▶ _MATERIAL FOR THIS TASK_:
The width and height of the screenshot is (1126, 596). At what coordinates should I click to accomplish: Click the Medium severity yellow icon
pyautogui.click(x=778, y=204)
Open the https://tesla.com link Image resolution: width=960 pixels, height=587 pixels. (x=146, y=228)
...
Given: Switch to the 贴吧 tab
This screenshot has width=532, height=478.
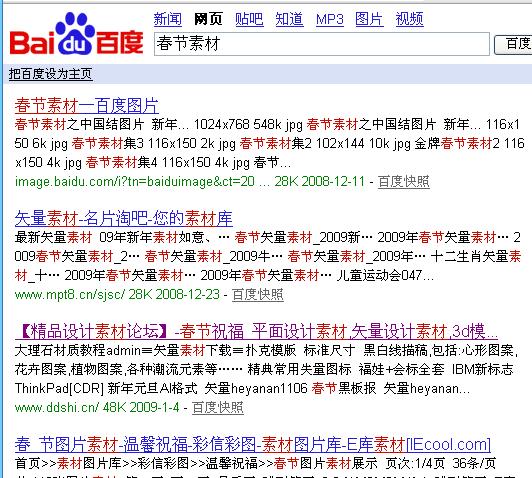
---
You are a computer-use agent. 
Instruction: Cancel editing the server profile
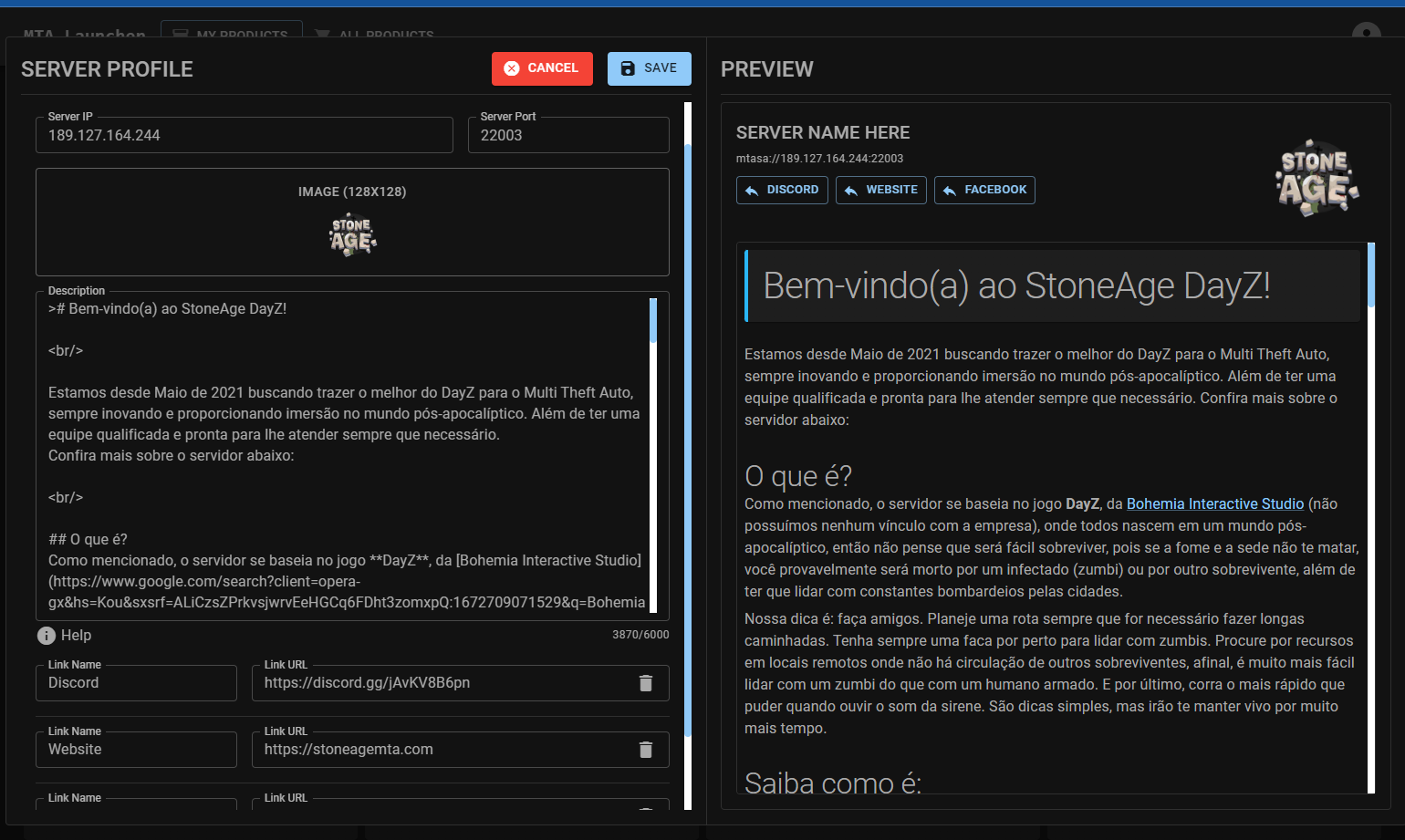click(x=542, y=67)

▶ _YOUR GOAL_: Within the material above, copy exactly the lines from the line that holds "The width and" up to and including the line that holds "Open the https://tesla.com".

▶ _ANSWER BELOW_:
The width and height of the screenshot is (1126, 596). At what coordinates should I click to accomplish: Click the Medium severity yellow icon
pyautogui.click(x=778, y=204)
Open the https://tesla.com link Image resolution: width=960 pixels, height=587 pixels. (x=146, y=228)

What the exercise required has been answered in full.